(Items from a dataset)
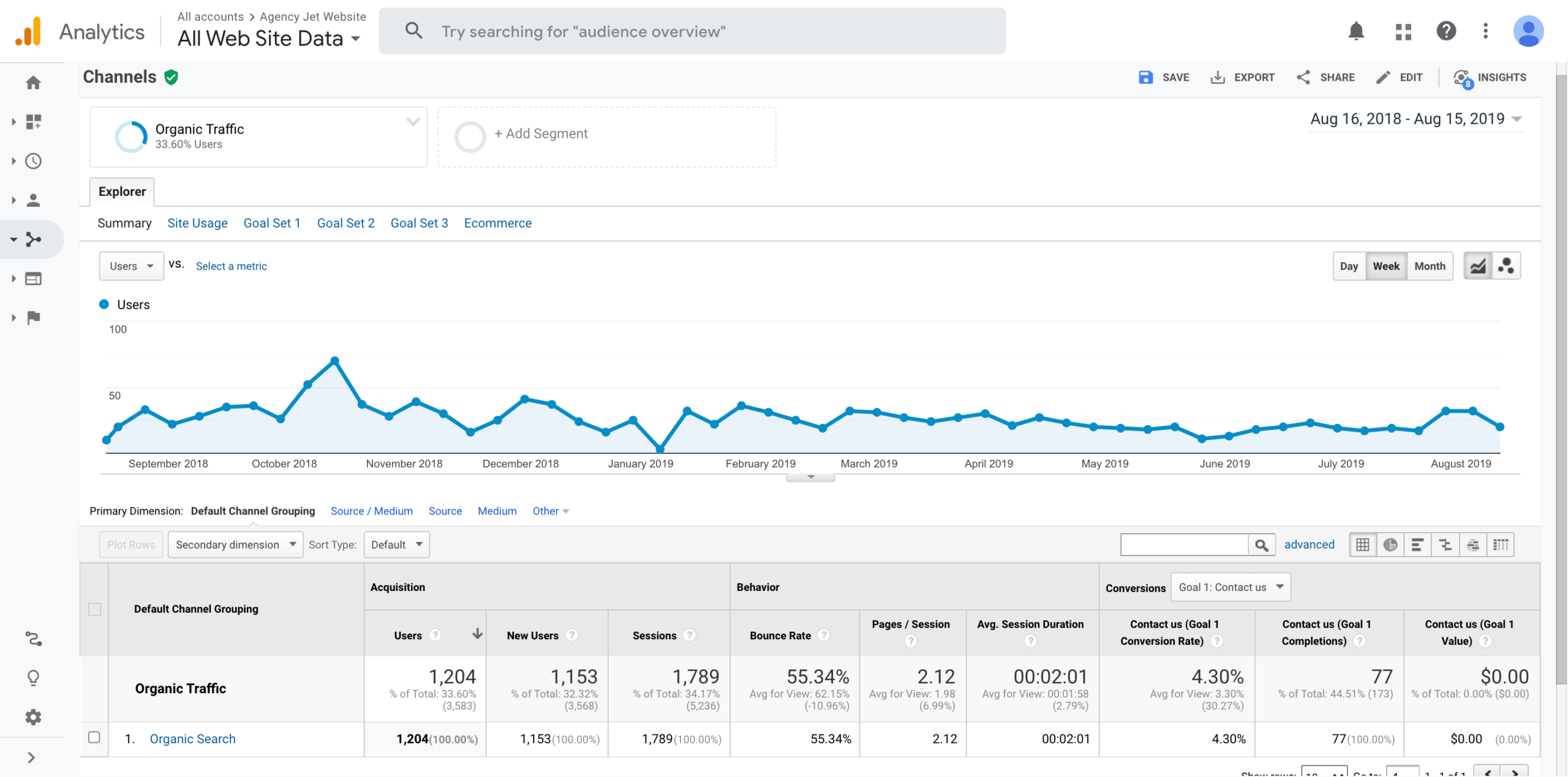
Task: Open the Goal 1: Contact us dropdown
Action: point(1231,587)
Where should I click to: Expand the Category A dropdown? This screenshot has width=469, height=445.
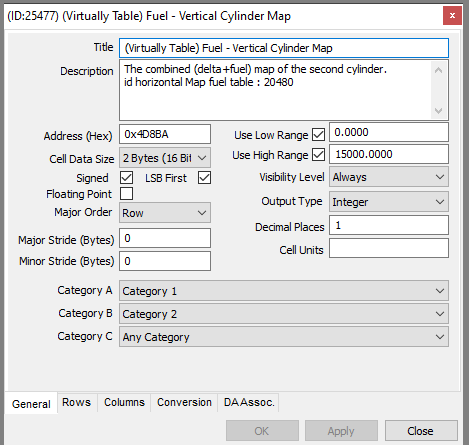pyautogui.click(x=284, y=291)
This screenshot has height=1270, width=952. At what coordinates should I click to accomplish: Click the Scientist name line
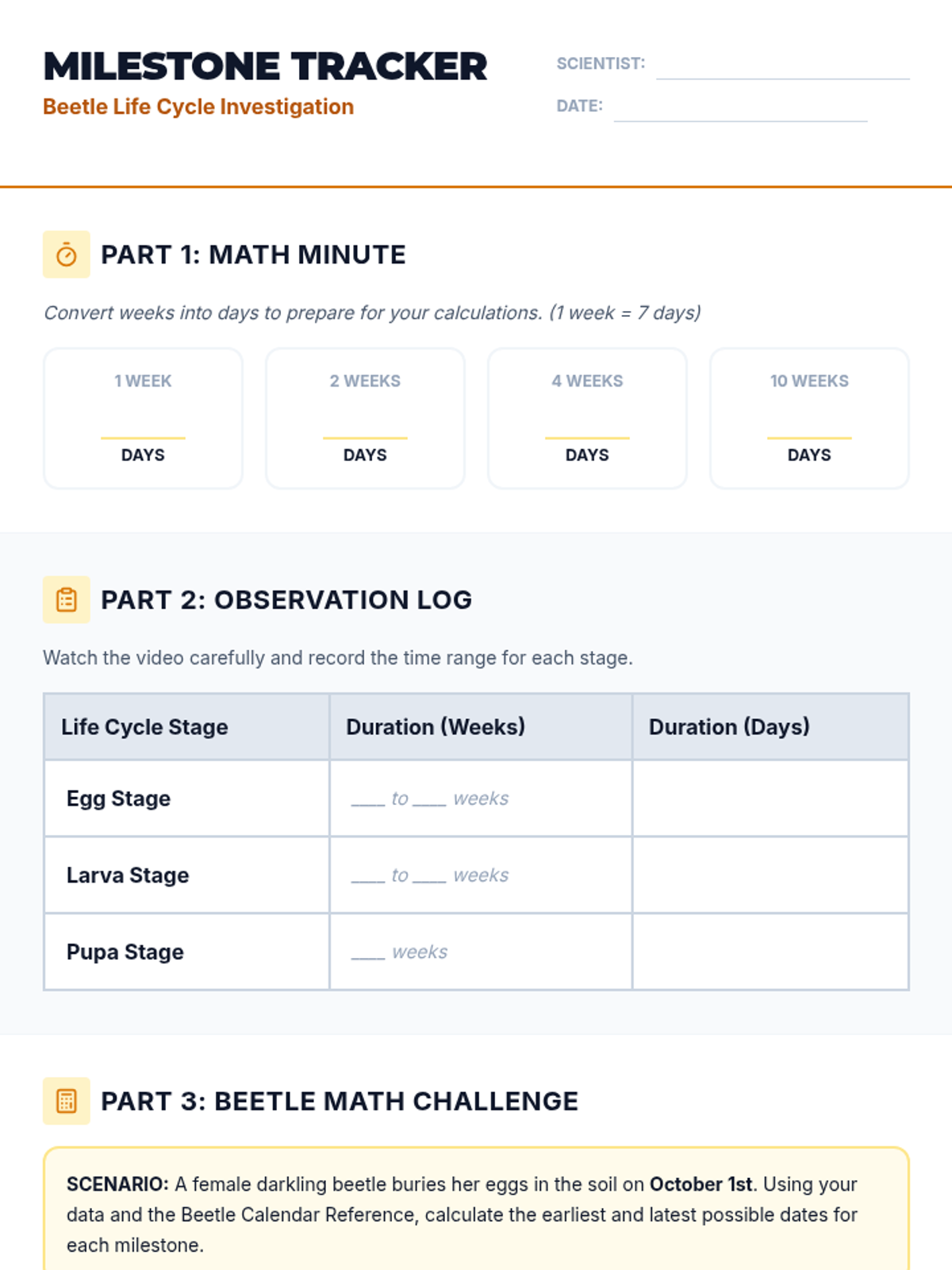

▸ PROBLEM STATEMENT
Once you find the line that contains "Where should I", give it again along with every later line through the end of the data, word for word, minus the pictures.

▸ RESPONSE BOX
Where should I click to: Expand the Category A dropdown? This screenshot has width=469, height=445.
pyautogui.click(x=284, y=291)
This screenshot has height=1270, width=952. At what coordinates should I click to accomplish: Click the Scientist name line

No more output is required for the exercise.